143. The foregoing conduct of the respondent establishes grounds for discipline as provided in C.R.C.P. 251.5, and also violates Colo. RPC 1.3.

WHEREFORE, the complainant prays at the conclusion hereof.

Claim X

(A Lawyer Shall Keep A Client Reasonably Informed About
The Status Of A Matter, and Promptly Comply With
Reasonable Requests For Information — Colo. RPC 1.4(a))

144. Paragraphs 108 through 137 are incorporated herein as if fully set forth.

145. Colo. RPC 1.4(a) provides that a lawyer shall keep a client reasonably informed about the status of a matter and promptly comply with reasonable requests for information.

146. This respondent failed to keep the client reasonably informed about the status of the legal matter and failed to comply promptly with reasonable requests for information by failing to advise Ms. Dougherty-Trentlage that he would not handle her legal matter in a timely fashion, particularly after he decided that he would not finish such matter.
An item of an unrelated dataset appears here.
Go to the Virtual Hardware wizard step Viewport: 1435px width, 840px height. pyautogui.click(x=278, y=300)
147. At a minimum, the respondent had the duty to notify his client in July, 2001, that he would not perform any further services on her behalf until and unless she made further payment to him.

148. The respondent knew or should have known that he had failed to communicate adequately with his client over an extended period of months.
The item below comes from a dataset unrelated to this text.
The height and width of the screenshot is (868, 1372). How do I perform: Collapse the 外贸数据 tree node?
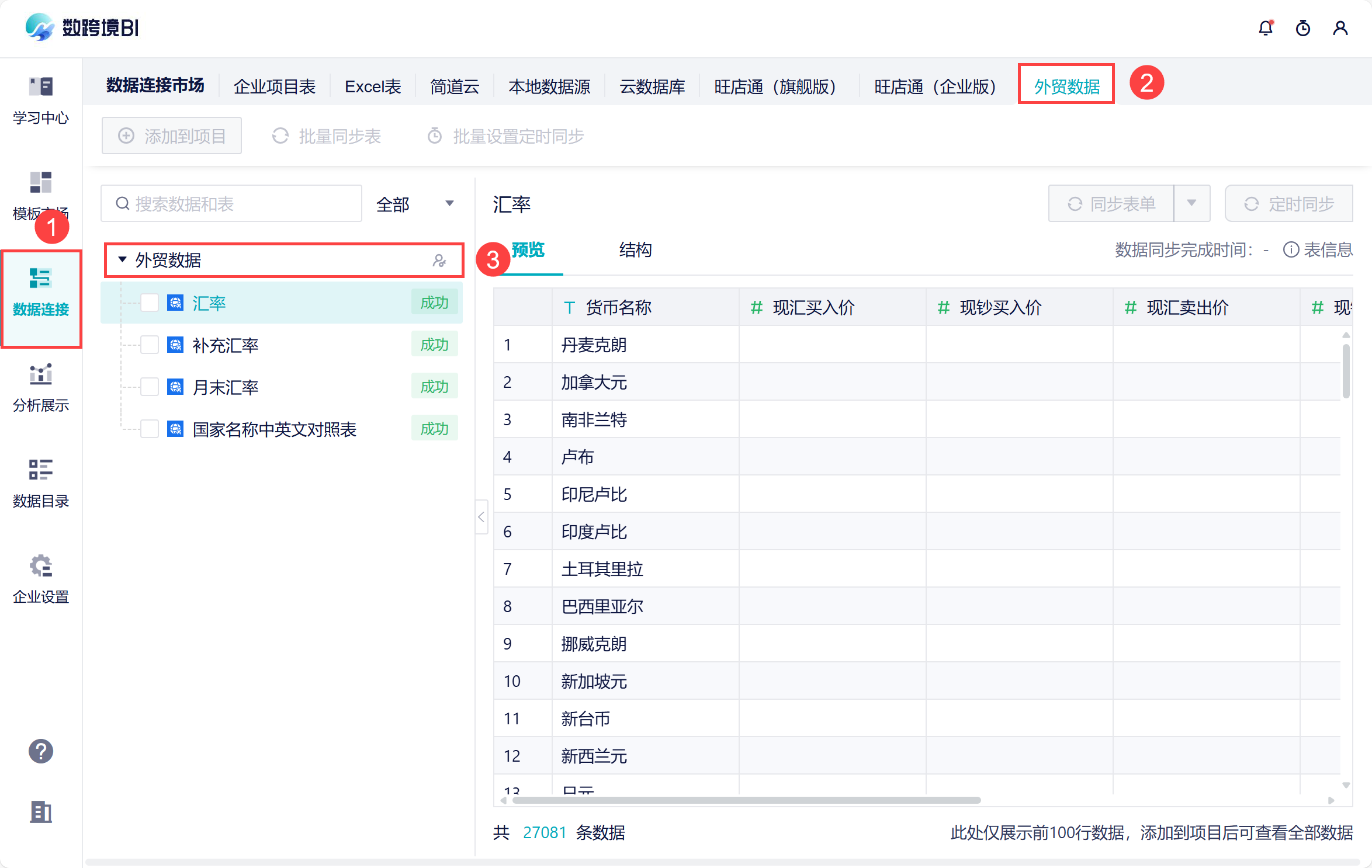pyautogui.click(x=122, y=259)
149. The respondent’s pattern and practice of failing to communicate with the client caused injury or potential injury.

150. The foregoing conduct of the respondent establishes grounds for discipline as provide for in C.R.P.C. 251.5 and violates Colo. RPC 1.4(a).

WHEREFORE, it is prayed that the respondent be found guilty of violations of various rules of conduct which establish grounds for discipline as provided in C.R.C.P. 251.5, and the Colorado Rules of Professional Conduct as specified above and that he be appropriately disciplined and assessed the costs of these proceedings.

_______

1. The conditions upon Varallo’s readmission included submitting quarterly reconciliation reports of both his operating and trust accounts reflecting each and every deposit and withdrawal from such accounts to the Office of Attorney Regulation Counsel for a period of 3 years, and fully cooperating with the Office of Attorney Regulation Counsel in explaining and submitting requested detail contained in such reports. Additionally, during the first thirty-six months of Varallo’s readmission, he was prohibited from practicing as a solo practitioner; any trust account over which Varallo had signature authority required the signature of a second attorney who had full and complete access to the documentation justifying such withdrawals to effectuate a withdrawal, and he was to secure the services of an independent accounting service to maintain the financial records of his law practice and make all records available to the Office of Attorney Regulation Counsel upon request.

2. In Armenia, the women retain the mother’s surname.

3. In the readmission opinion, the court stated: "Varallo’s disbarment was based on financial issues. Varallo’s experiences during the period of his disbarment firmly established the necessity of conducting the finances of a law practice with the utmost attention to ethical considerations. He identified several practices followed by his supervising attorney which he intends to implement in order to prevent any possibility of a recurrence of his earlier misconduct." See Varallo at 179.